Supplied information ▸
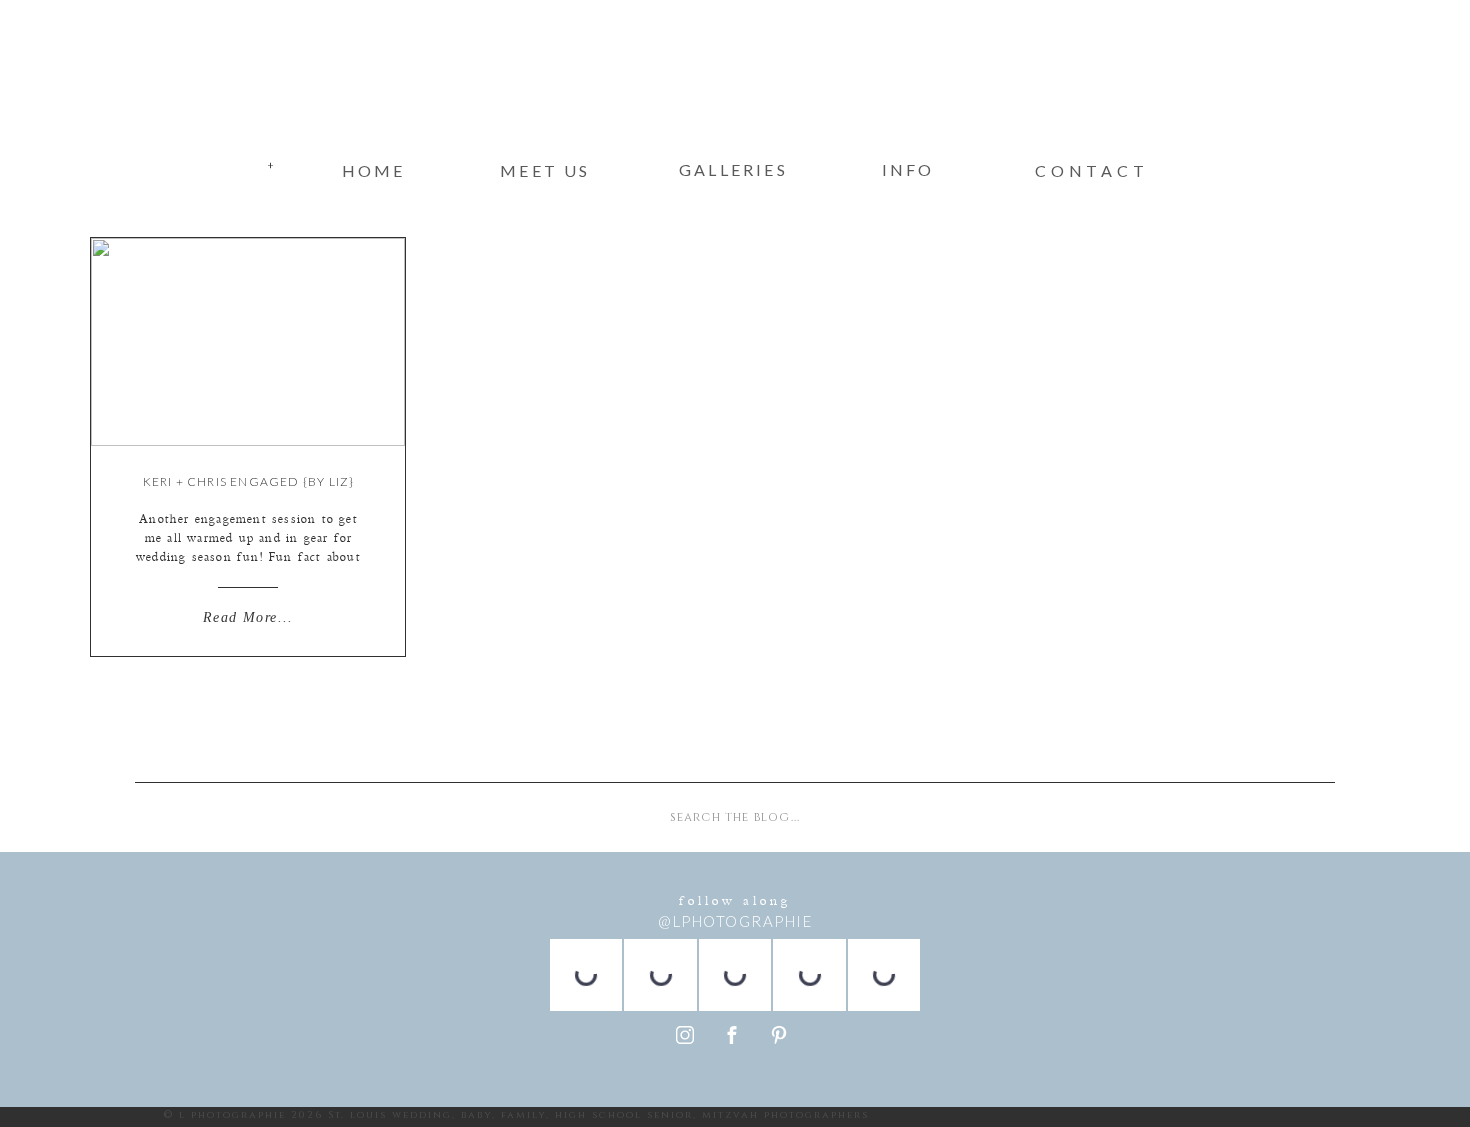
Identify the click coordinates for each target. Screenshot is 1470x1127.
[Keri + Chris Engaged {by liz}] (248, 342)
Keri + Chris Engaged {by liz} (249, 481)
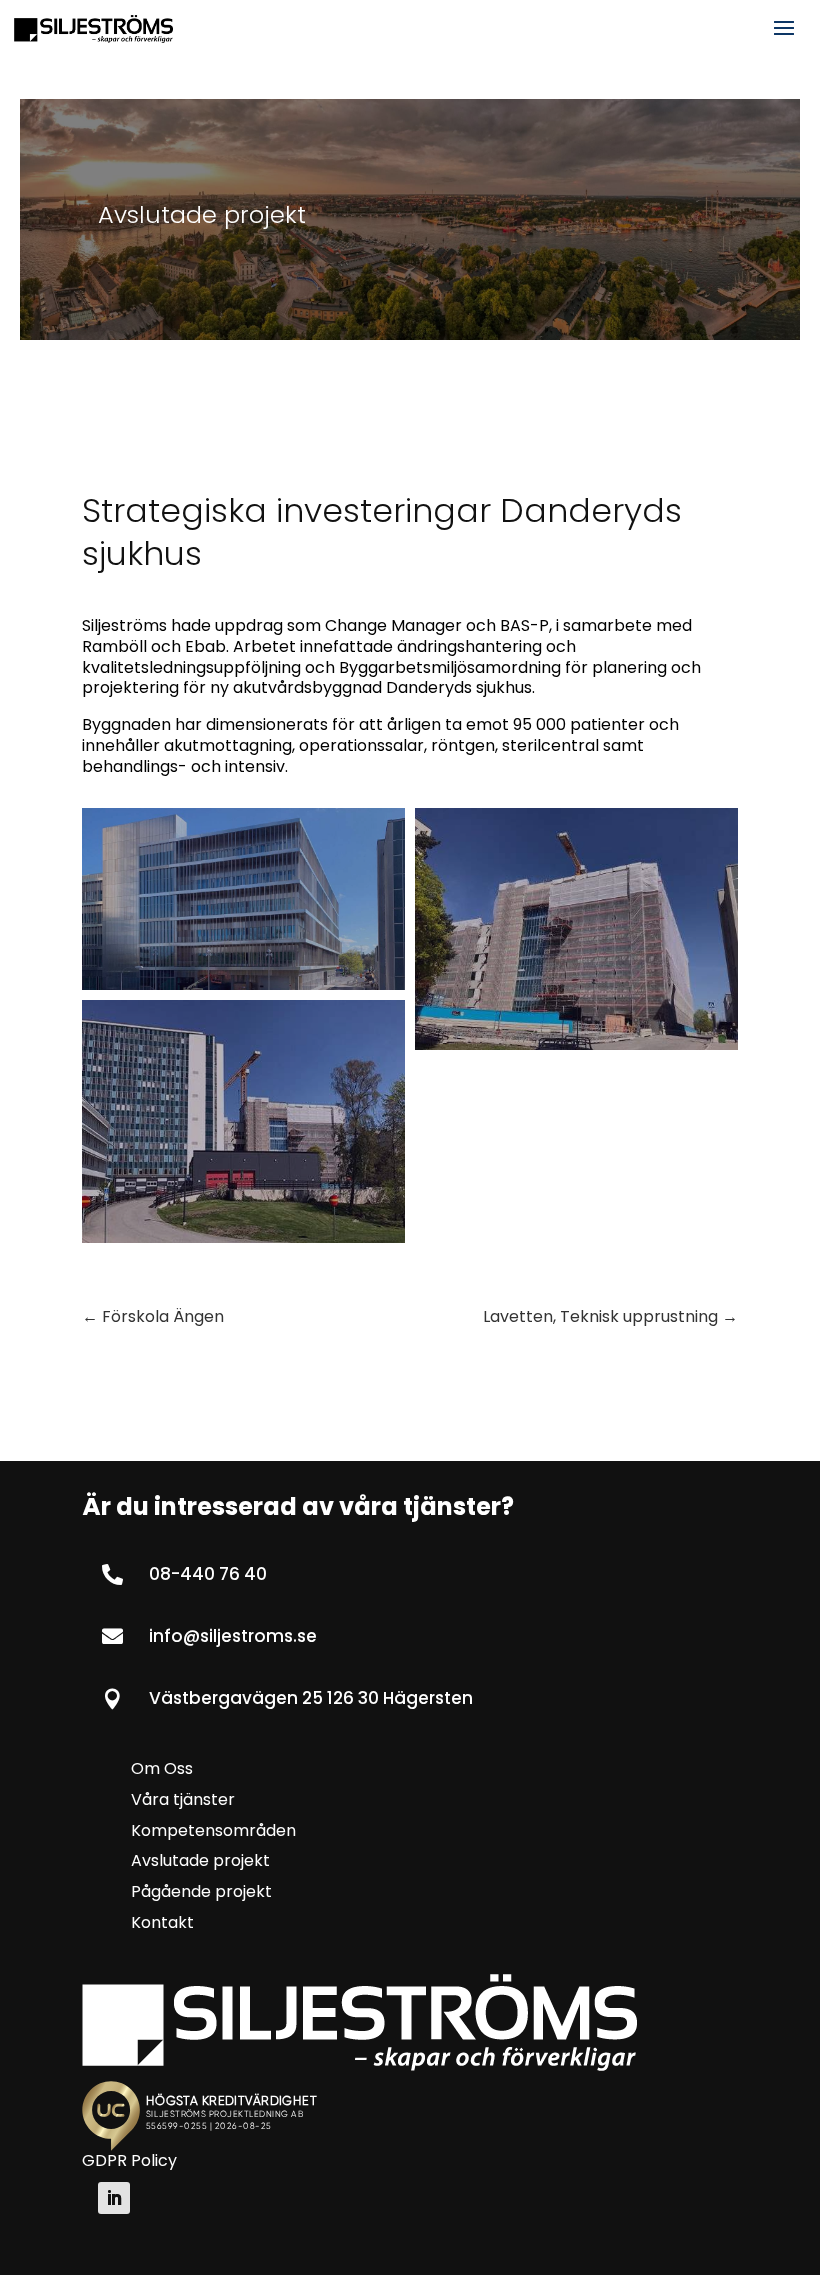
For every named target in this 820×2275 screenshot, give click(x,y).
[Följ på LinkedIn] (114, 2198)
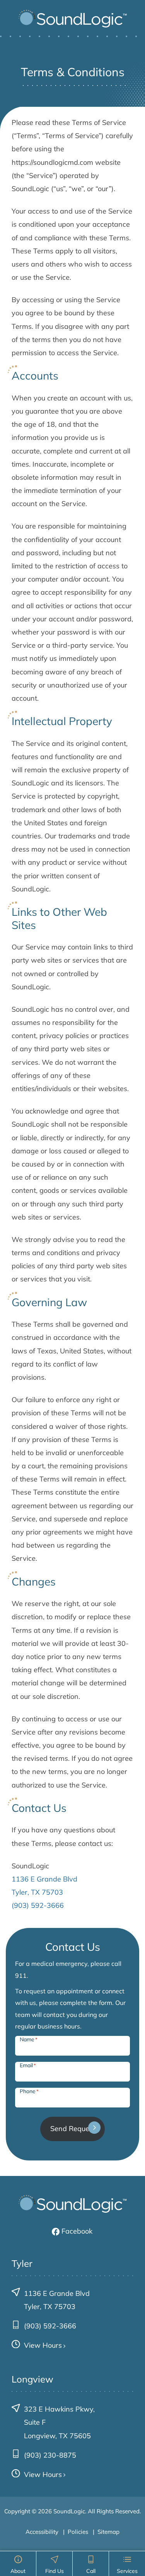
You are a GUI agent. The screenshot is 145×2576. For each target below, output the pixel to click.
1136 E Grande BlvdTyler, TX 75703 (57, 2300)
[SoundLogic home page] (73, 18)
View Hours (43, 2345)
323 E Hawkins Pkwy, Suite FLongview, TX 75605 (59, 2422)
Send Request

What you should do ▸
Copy out each line of the records where the word "Keri" appears.

Output for this task ▸
[Keri + Chris Engaged {by liz}] (248, 342)
Keri + Chris Engaged {by liz} (249, 481)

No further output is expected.